AIM OF THE EXERCISE: Copy verbatim the material from its first line to the line that holds "Task: Uncheck the", including that line.

MATERIAL PROVIDED:
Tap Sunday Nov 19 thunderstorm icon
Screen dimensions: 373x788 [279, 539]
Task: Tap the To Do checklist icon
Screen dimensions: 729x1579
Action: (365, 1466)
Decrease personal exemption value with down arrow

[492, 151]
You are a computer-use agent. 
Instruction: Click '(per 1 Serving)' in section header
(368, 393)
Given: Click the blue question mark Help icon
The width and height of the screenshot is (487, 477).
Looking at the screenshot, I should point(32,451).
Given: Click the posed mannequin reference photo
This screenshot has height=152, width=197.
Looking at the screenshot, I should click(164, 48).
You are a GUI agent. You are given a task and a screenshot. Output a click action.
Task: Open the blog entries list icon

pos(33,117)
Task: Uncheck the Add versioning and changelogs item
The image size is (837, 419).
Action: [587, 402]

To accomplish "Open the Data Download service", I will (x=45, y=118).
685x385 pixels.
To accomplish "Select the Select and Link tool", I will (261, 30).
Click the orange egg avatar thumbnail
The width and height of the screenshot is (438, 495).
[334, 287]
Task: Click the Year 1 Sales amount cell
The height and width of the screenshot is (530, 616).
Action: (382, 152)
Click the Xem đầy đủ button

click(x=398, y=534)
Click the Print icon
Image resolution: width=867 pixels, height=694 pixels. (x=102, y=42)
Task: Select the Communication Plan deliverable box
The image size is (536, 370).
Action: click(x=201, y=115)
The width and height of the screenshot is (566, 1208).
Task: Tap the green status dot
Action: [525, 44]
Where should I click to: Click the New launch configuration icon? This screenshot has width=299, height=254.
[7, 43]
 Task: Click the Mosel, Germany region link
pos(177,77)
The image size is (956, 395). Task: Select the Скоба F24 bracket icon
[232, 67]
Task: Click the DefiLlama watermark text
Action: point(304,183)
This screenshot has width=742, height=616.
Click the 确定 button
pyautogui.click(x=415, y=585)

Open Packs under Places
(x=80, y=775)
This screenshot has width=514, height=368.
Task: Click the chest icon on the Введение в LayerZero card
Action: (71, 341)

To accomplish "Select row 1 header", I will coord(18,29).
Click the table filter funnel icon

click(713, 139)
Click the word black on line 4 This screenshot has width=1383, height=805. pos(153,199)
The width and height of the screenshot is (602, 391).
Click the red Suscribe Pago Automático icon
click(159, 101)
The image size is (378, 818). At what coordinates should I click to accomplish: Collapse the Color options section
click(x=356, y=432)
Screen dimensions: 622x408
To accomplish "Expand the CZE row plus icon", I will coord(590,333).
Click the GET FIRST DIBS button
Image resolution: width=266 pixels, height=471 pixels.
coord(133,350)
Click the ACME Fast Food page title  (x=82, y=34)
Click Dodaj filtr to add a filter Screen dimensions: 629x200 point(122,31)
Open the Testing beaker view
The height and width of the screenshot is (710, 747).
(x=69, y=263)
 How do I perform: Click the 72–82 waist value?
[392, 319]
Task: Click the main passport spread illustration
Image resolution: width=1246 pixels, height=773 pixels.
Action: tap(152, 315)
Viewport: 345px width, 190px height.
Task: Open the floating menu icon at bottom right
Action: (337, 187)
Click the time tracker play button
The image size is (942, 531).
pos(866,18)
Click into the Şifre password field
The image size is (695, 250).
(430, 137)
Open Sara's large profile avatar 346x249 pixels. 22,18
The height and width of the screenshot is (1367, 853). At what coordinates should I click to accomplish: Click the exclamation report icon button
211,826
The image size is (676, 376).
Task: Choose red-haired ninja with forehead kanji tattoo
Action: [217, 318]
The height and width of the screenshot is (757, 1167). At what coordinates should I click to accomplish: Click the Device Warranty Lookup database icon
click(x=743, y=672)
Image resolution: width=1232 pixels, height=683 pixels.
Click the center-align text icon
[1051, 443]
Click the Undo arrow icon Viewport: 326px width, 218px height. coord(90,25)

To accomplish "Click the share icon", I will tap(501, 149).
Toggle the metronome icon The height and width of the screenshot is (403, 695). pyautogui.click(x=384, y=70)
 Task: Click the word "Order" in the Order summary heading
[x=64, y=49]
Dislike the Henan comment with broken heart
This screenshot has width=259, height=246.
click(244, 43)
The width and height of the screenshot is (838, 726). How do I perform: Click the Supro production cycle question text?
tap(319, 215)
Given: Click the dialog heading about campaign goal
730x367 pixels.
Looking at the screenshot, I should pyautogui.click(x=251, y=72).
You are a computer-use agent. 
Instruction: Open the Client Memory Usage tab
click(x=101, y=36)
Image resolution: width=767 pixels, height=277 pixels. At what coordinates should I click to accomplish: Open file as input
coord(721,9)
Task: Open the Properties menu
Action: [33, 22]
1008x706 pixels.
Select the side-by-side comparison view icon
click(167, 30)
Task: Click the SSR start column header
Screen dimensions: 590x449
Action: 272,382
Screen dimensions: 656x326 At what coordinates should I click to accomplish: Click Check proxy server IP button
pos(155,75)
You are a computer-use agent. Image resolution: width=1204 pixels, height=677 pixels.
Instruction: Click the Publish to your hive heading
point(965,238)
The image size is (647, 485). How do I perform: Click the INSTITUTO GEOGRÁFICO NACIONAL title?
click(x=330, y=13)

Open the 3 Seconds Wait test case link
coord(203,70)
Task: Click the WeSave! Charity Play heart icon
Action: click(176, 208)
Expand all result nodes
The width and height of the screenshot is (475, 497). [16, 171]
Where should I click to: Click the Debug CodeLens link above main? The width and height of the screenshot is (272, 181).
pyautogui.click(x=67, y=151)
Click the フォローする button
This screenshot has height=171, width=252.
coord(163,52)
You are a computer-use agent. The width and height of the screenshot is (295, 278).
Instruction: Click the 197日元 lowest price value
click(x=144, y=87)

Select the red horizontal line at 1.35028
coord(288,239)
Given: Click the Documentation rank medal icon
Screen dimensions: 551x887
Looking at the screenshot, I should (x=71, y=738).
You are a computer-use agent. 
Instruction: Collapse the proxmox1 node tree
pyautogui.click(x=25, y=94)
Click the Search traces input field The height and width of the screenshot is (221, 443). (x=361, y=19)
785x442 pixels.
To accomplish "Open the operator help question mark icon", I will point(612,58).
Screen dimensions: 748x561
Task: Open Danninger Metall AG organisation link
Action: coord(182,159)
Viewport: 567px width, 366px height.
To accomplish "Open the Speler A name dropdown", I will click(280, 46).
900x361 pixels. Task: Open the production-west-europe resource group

RESULT BELOW:
Tap Sunday Nov 19 thunderstorm icon
Screen dimensions: 373x788 [279, 539]
Task: Tap the To Do checklist icon
Screen dimensions: 729x1579
Action: (365, 1466)
Decrease personal exemption value with down arrow

[492, 151]
You are a computer-use agent. 
Instruction: Click '(per 1 Serving)' in section header
(368, 393)
Given: Click the blue question mark Help icon
The width and height of the screenshot is (487, 477).
Looking at the screenshot, I should point(32,451).
Given: Click the posed mannequin reference photo
This screenshot has height=152, width=197.
Looking at the screenshot, I should click(164, 48).
You are a GUI agent. You are given a task and a screenshot. Output a click action.
Task: Open the blog entries list icon

pos(33,117)
Task: Uncheck the Add versioning and changelogs item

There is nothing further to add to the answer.